The UK gambling market ended 2025 with two stories running at once. Online slots kept climbing to new highs, while real-event betting and high-street betting shops moved the other way.
That split has been a consistent theme in recent coverage of UKGC press releases: slots continues to carry the online mix, while retail yield remains under pressure.
Slots keep growing, but long sessions fall
Online slots gross gambling yield rose 10% year-on-year to £788 million for October to December 2025. Spins increased 7% to 25.7 billion and average monthly active accounts grew 5% to 4.6 million.
At the same time, the number of slots sessions lasting longer than an hour dropped 16% to 8.9 million, while average session length fell by two minutes to 16 minutes. The commission also noted that some operators changed session-length methodology, which affects year-on-year comparisons for those measures.
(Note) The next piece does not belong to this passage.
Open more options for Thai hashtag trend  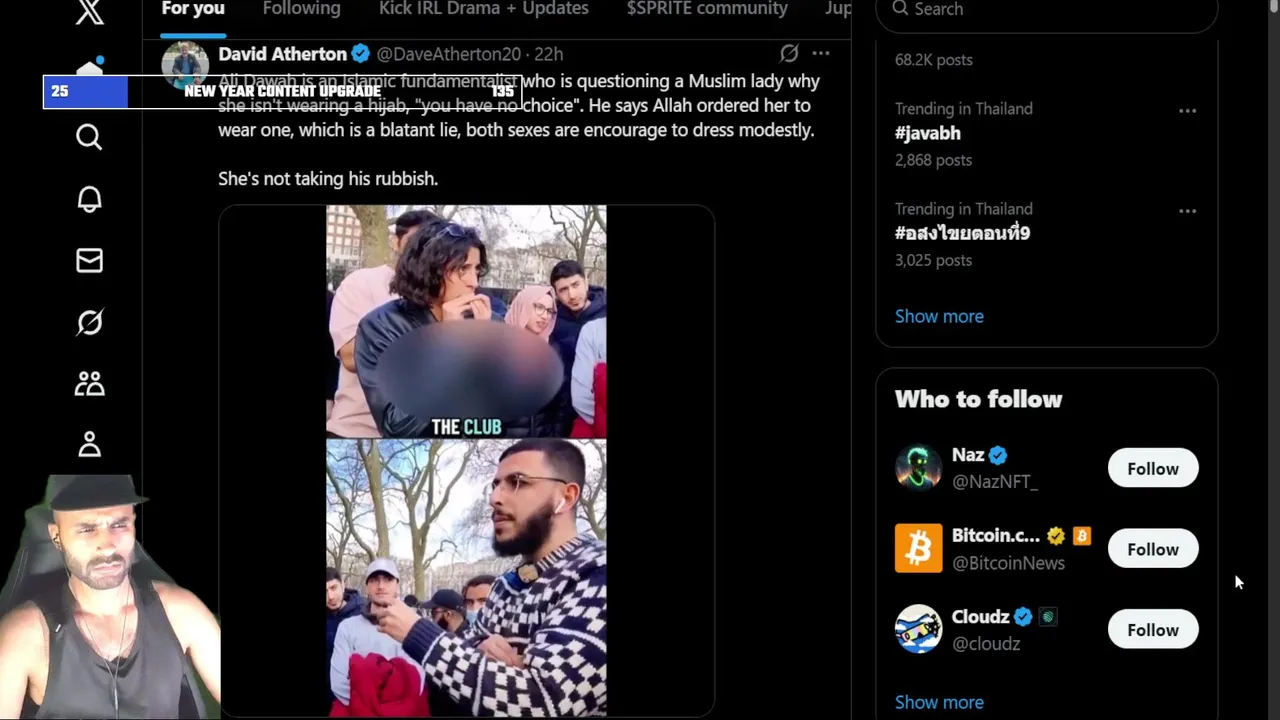1187,210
Sports betting drags on the online total
Total online GGY for the quarter slipped 2% year-on-year to £1.5 billion, even as total bets and spins rose 6% to 27.4 billion. Average monthly active accounts across online products fell 2% to 12.7 million.
The main driver was online real-event betting, where GGY fell 18% to £530 million. The number of bets dropped 6% and average monthly active accounts fell 7%, leaving slots as the clear growth engine in the mix.
Betting shops soften again as footfall shifts online
Retail betting premises reported GGY of £549 million, down 7% year-on-year, with total bets and spins down 1% to 3.1 billion. Over-the-counter GGY fell 12% in the quarter to £141 million, and self-service betting terminal GGY fell 15% to £130 million.
Machines remain the biggest retail volume line, but this data still points to a soft quarter across channels. The next read is whether sports betting rebounds around major fixtures, or whether the mix keeps shifting toward slots as the market adapts to tighter guardrails.